==== EXCERPT

HomeBlogResumeGitHubTwitter

Testing Static Sites with PlanOut

18 May, 2014 - 10 min read

Introduction

The code referred to in the post is available here, though it may not match exactly.

PlanOut has been out for a little while now. The first open source commit happened in late January, with the lion's share happening in mid-March. Since it's been out, I've wanted to play with it, but haven't found the time. However, as I was walking home from work this weekend and saw tweet...

... that got my brain going. First I thought, man I'd love to attend (and still would), but since that's unlikely I thought I should run my own field experiment. And with that I decided to make the time and a Memorial Day Weekend hack was born.

AB Testing With Static Sites

Dynamic stuff on static sites is not easy, and it's not supposed to be. The whole idea is to trade off the dynamism for easy content generation. That said, there's no reason why SOA concepts don't apply.

So the idea is pretty simple, put PlanOut behind an API, use client side JS to call the API and serve the treatment, and then use GA to store the response. Oh, also, use some other cool shit along the way.

Plan of Action

Some more detail on how this will work:

  1. The Experiment: Setup a PlanOut Experiment with treatments, overwrite PlanOut's logging to log the exposures to postgres. The experiment will be a 3x2 factorial design with three variants of a message used and two styles. The unit with be a cookie_id, which I'll talk more about in a bit.
  2. The Glue: Have Tornado listen for incoming requests then serve the treatments as set by PlanOut. Really this could be any thing that can import Python code and respond to GET requests. Also, let's have some fun, so Docker will be used to put PlanOut plus the API in their own container and postgres in its own container.
  3. Client side stuff: Just enough JQuery will be used to make the request to the API and modify the content with the appropriate treatment. We'll also need to keep track of the response to the experiment so I'll use GA here, but, again, something else could be used (like a POST back to the API).

PlanOut

I'll defer to PlanOut's documentation for an introduction to PlanOut, but there are some specifics with relation to what I'm trying to accomplish worth noting.

Experimental Setup

As mentioned, I'm running a pretty simple experiment. First, I'll show one of three text options:

a = ""
b = "Welcome to the blog of Trent Hauck, have a look around."
c = "Welcome to the blog of Trent Hauck"

========
==== RECORD LIST

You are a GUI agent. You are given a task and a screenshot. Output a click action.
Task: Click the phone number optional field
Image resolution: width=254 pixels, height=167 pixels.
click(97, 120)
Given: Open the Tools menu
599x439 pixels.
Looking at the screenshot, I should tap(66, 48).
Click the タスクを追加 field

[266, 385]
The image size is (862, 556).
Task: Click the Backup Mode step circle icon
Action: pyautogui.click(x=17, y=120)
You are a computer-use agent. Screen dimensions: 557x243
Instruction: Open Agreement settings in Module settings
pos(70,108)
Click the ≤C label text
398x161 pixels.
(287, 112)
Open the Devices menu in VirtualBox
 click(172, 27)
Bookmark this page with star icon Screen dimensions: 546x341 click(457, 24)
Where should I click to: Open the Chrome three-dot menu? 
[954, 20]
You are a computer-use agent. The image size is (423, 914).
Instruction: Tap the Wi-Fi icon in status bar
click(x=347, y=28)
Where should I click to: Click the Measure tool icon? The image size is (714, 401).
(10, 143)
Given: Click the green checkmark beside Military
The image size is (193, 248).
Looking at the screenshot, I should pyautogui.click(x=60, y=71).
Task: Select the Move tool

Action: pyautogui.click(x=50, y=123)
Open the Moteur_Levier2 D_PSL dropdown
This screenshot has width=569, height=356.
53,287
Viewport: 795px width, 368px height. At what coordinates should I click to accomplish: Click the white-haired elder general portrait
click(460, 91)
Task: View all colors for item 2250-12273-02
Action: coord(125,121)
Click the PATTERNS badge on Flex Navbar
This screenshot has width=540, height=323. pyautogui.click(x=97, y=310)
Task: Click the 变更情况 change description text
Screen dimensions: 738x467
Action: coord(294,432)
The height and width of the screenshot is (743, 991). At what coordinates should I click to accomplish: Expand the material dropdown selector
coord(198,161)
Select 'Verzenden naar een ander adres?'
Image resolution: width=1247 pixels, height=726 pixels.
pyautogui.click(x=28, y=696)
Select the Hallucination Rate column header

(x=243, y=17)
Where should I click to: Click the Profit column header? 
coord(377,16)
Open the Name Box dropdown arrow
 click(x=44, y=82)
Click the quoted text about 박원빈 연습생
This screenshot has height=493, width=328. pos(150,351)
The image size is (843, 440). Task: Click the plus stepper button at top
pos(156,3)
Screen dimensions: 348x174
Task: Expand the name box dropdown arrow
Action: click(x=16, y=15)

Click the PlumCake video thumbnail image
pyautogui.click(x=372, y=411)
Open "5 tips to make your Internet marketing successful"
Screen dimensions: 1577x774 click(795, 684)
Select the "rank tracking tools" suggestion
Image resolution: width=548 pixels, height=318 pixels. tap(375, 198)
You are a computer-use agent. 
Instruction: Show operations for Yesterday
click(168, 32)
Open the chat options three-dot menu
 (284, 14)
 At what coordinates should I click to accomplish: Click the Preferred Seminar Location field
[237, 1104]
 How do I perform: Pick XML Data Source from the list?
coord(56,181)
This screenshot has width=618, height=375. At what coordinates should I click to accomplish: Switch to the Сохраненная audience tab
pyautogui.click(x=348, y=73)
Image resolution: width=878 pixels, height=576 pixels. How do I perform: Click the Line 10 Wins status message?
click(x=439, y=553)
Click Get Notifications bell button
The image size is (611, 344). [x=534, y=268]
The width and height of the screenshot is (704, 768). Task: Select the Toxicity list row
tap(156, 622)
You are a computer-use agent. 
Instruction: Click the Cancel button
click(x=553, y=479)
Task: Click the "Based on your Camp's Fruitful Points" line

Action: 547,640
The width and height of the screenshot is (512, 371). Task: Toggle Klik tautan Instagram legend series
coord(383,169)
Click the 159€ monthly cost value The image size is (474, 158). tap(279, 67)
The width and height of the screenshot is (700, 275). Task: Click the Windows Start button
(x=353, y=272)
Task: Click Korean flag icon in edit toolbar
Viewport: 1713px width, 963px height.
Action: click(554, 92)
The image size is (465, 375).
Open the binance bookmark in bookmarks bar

========

REQUEST A
In the post on testing static sites with PlanOut, rename "PlanOut" to "Planout" and give the part that opens with the words containing "HomeBlogResumeGitHubTwitter" and closes with "not match exactly.".
REQUEST B
Render this sentence from the static-site testing post in Spanish: "Dynamic stuff on static sites is not easy, and it's not supposed to be."
REQUEST C
Proceed with the post on testing static sites with PlanOut, picking up after its last line.
The entries come from a different source than the post.

EXERCISE RESPONSE A
HomeBlogResumeGitHubTwitter

Testing Static Sites with Planout

18 May, 2014 - 10 min read

Introduction

The code referred to in the post is available here, though it may not match exactly.

EXERCISE RESPONSE B
Lo dinámico en los sitios estáticos no es fácil, y no se supone que lo sea.

EXERCISE RESPONSE C
And the text can be styled in one of two ways:

true: class="alert alert-info"
false: class=""

The CSS is from Bootstrap. In the event text a is chosen, no text will be stylized.

This leads to the 3x2 factorial design I mentioned earlier. Factor A the text, has three options, factor B the style has two options - leading to 6 different treatments.

There is something extra to consider here, since style will have no effect on empty text the design is inherently unbalanced. 1/3 of subjects will receive the no text treatment, while 2/3 of the rest of the subjects will receive the four other outcomes. Hopefully after some time, I'll report the findings of this experiment and can go into the details of some benefits and challenges this produces.

The goal of the test is to test how the welcome message and style affect the engagement with the page, which can be measured several ways, but here time-on-site, is the main metric of interest. Text Greeting B has a call-to-action that invites the subject to look around.

One final note in this section, the unit is cookie_id. That's a bit of a misnomer, it's actually a random variable stored in Local Storage that is conditionally set if the user doesn't have one yet. The reason for this, is PlanOut will maintain the exposed treatment across subjects based on a hash of the unit. It would be better to have a user id, since a user id persists across platforms, browsers, etc. My cookie_id exists at the browser level (and only as long as the user doesn't clear local storage).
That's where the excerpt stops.